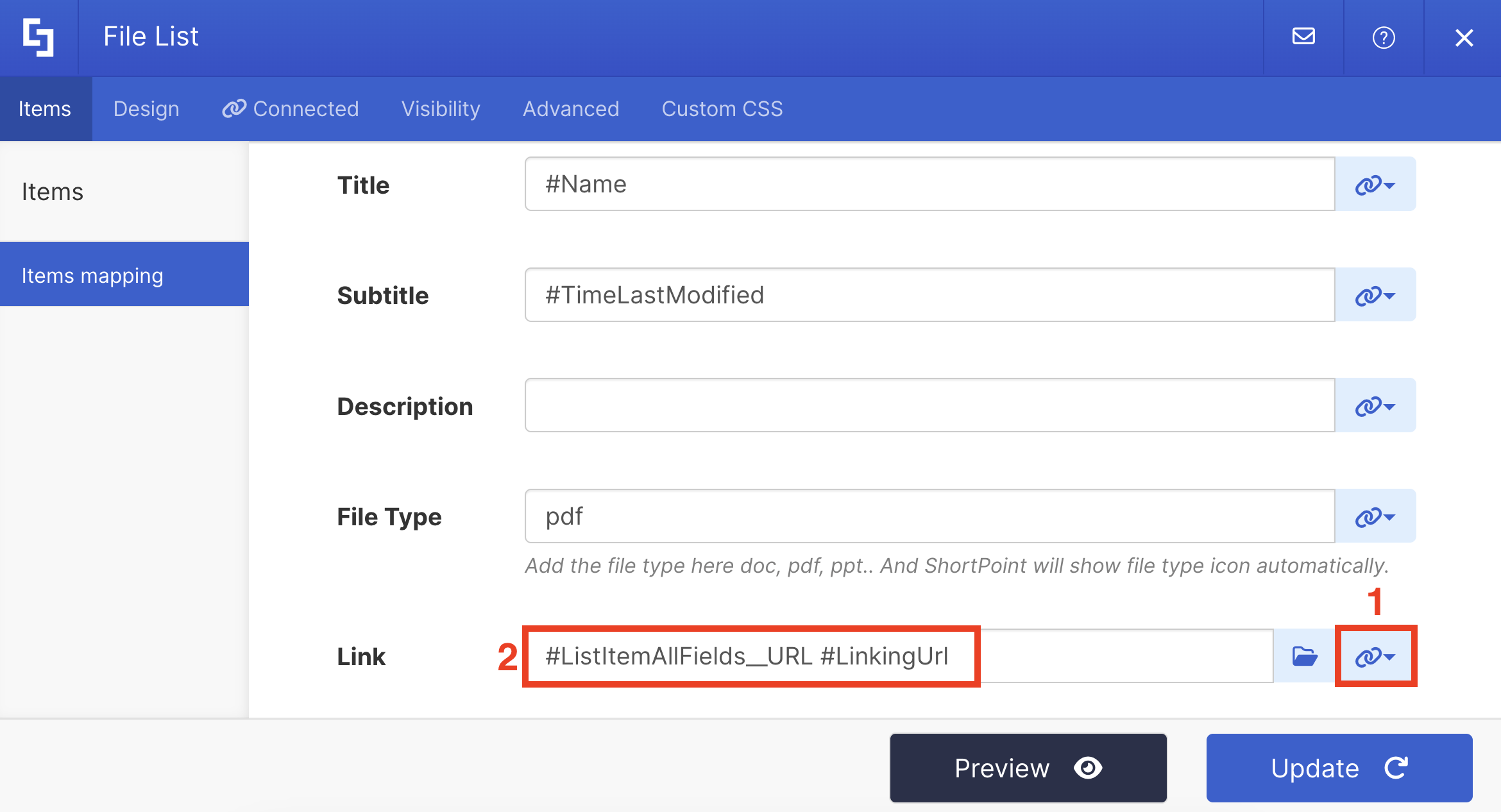
Task: Click into the empty Description field
Action: [929, 405]
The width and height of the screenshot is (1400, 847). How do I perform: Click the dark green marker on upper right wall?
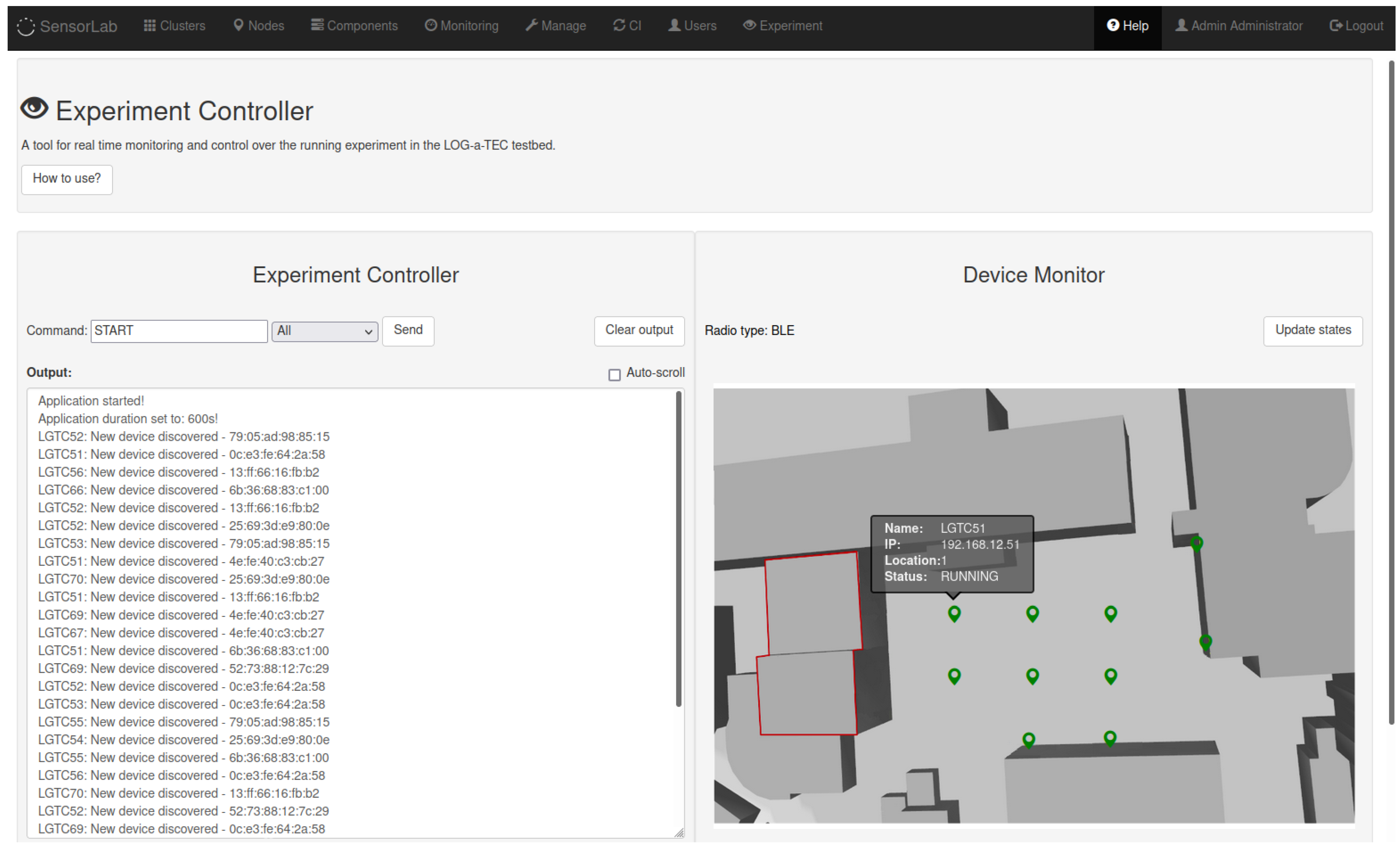click(1197, 543)
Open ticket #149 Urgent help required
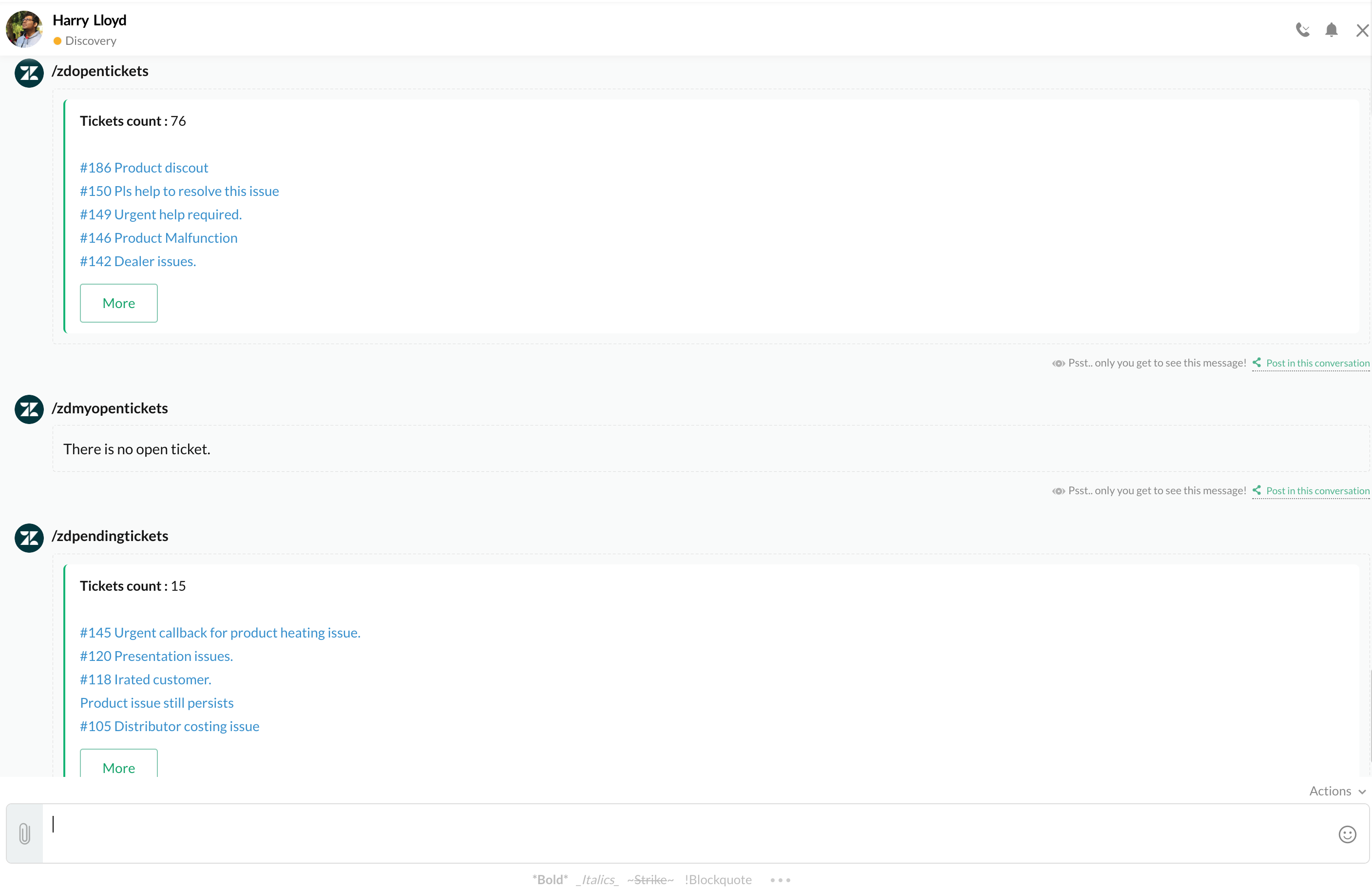Image resolution: width=1372 pixels, height=890 pixels. (160, 214)
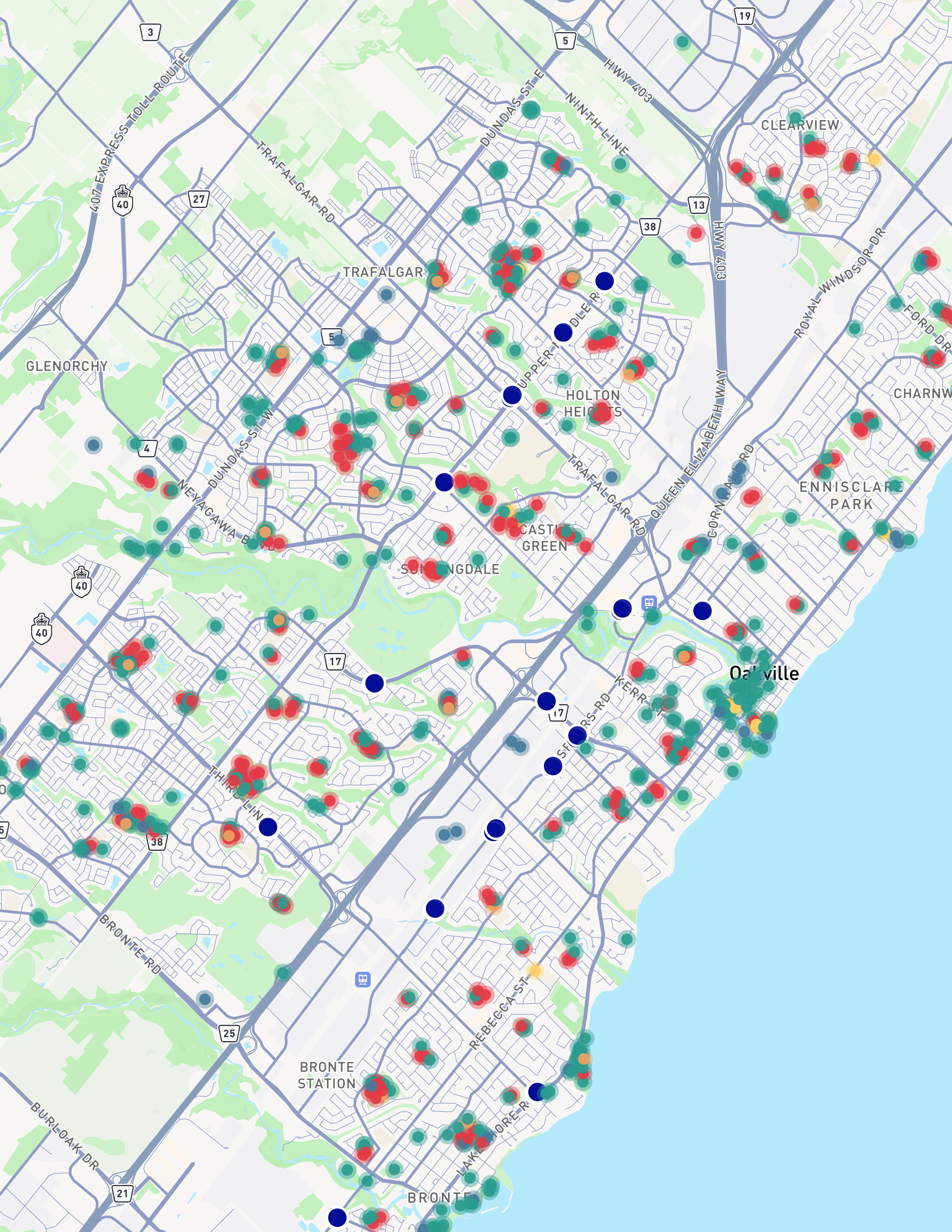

· · · · · · ·

» Work request: Exactly the lines from the one with "The width and" through the end of the entries above must be written out, and no pictures may be included.

» Output below:
The width and height of the screenshot is (1400, 847). How do I perform: Click the dark green marker on upper right wall?
click(1197, 543)
Open ticket #149 Urgent help required
Image resolution: width=1372 pixels, height=890 pixels. (160, 214)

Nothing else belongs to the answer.